### Task objective
Scan the entries for the word "input", and copy every line where it appears.

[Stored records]

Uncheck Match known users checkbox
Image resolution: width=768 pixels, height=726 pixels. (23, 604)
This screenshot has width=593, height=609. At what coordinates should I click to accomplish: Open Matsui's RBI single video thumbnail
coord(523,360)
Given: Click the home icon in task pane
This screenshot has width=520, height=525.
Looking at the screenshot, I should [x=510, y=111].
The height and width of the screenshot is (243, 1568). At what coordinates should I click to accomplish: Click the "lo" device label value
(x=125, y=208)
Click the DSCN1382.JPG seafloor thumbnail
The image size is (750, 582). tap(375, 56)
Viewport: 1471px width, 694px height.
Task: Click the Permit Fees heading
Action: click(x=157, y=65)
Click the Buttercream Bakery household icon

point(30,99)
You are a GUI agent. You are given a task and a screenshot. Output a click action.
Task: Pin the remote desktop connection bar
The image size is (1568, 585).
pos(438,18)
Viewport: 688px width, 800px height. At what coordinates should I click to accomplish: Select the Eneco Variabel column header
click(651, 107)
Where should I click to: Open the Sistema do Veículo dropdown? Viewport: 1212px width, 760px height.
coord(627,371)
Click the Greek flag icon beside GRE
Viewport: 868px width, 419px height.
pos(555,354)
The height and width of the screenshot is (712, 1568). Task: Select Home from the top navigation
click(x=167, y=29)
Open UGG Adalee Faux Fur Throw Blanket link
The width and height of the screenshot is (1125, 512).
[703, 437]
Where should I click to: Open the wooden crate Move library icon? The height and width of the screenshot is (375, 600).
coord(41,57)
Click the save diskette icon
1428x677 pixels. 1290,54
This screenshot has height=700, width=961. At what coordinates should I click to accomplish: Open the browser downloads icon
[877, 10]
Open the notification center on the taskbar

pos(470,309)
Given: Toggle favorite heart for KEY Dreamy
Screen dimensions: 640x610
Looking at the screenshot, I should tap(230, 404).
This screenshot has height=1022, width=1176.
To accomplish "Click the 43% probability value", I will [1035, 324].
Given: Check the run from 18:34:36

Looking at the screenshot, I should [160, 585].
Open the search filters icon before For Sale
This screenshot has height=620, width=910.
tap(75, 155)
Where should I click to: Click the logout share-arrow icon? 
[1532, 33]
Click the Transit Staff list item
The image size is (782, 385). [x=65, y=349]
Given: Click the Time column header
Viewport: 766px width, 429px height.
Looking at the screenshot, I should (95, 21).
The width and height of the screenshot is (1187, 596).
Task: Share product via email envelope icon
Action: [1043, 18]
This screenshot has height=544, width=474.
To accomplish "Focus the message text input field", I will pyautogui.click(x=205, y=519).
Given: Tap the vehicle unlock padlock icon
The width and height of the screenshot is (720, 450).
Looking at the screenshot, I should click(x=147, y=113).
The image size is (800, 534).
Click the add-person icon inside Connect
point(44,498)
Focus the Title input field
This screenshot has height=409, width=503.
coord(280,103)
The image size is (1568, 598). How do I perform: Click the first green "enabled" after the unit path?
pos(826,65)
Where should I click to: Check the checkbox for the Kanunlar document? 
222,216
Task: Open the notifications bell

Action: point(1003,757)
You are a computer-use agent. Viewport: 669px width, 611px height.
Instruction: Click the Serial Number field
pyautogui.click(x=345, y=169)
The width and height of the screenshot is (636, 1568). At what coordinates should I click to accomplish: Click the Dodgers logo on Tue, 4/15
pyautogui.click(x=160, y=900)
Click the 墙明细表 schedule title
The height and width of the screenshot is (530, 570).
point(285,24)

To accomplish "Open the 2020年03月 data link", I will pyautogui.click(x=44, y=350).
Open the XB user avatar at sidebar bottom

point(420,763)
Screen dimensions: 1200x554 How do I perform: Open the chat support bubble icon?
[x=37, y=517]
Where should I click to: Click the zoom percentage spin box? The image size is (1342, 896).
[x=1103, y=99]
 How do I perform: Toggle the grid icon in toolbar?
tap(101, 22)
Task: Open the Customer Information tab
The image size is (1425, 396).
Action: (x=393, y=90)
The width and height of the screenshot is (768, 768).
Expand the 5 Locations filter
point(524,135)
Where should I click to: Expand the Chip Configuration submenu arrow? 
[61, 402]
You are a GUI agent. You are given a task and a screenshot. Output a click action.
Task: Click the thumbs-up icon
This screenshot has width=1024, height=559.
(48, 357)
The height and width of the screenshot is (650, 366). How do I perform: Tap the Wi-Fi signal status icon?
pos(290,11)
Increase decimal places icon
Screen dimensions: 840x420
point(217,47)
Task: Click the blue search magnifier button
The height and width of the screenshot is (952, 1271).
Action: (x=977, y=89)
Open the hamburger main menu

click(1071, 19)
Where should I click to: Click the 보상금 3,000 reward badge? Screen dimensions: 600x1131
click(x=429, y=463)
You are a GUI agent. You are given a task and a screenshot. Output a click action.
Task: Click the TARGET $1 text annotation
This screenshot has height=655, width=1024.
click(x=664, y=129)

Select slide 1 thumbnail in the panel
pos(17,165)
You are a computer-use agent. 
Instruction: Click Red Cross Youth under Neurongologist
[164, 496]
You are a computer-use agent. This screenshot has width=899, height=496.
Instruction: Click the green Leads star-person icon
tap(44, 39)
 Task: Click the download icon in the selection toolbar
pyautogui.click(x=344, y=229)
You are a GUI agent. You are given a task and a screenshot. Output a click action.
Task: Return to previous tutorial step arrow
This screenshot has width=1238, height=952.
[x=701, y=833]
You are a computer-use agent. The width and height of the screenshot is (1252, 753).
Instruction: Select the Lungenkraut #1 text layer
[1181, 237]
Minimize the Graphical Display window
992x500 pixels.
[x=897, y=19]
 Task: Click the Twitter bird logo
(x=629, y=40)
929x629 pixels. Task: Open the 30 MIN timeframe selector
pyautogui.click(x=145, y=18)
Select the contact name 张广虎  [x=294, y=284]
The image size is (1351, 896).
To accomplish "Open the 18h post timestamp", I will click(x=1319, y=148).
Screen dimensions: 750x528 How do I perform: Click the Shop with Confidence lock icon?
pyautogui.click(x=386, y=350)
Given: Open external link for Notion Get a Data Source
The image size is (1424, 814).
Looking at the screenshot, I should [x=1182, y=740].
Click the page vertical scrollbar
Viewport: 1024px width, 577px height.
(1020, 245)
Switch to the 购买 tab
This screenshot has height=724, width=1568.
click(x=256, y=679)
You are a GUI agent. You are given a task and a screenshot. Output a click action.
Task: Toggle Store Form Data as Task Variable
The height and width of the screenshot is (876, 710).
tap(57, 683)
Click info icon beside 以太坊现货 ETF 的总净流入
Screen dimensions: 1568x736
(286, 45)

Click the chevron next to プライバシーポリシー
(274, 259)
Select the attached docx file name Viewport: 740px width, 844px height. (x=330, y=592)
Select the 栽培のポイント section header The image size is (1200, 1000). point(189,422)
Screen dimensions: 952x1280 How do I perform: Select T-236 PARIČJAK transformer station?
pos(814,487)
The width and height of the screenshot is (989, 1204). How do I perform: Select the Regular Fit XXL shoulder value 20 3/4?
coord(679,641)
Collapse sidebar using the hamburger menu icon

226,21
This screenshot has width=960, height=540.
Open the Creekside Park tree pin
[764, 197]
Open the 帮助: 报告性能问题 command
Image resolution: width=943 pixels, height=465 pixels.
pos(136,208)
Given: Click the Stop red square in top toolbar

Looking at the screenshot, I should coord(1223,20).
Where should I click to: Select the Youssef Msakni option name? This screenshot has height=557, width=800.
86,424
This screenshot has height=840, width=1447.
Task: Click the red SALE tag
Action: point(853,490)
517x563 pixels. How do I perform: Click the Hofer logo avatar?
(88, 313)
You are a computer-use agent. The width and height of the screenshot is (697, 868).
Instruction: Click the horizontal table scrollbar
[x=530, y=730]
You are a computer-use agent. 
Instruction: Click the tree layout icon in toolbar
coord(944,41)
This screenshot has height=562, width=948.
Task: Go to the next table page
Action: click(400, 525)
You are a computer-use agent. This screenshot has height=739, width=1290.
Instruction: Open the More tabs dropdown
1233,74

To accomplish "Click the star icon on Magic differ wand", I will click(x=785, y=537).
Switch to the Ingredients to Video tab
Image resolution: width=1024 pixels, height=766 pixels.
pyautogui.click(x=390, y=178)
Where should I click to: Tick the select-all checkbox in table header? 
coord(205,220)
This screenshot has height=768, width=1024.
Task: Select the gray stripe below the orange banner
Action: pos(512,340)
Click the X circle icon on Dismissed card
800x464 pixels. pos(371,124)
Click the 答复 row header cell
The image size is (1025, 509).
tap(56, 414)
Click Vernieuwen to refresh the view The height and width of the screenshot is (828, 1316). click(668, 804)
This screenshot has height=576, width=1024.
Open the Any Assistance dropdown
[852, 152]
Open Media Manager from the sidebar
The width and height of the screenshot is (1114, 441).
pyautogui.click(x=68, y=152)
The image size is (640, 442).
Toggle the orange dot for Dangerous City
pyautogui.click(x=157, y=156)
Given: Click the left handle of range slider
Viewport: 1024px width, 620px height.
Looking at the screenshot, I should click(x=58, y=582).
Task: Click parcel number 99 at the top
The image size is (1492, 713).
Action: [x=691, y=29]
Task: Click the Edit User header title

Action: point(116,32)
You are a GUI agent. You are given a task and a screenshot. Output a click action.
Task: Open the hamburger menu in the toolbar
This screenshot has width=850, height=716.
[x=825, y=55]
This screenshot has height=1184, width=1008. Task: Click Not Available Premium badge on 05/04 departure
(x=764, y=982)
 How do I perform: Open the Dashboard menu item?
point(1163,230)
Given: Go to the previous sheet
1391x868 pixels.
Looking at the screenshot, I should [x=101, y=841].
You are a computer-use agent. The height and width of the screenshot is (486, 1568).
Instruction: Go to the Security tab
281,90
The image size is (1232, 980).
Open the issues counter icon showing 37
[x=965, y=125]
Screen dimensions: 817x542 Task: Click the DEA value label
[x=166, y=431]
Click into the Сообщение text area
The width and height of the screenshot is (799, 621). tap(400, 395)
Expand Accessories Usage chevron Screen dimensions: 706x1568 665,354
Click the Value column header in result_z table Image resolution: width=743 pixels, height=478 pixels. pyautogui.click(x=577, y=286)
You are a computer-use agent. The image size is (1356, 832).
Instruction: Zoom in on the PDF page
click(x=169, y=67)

### Exercise solution
To accomplish "Focus the message text input field", I will pyautogui.click(x=205, y=519).
Focus the Title input field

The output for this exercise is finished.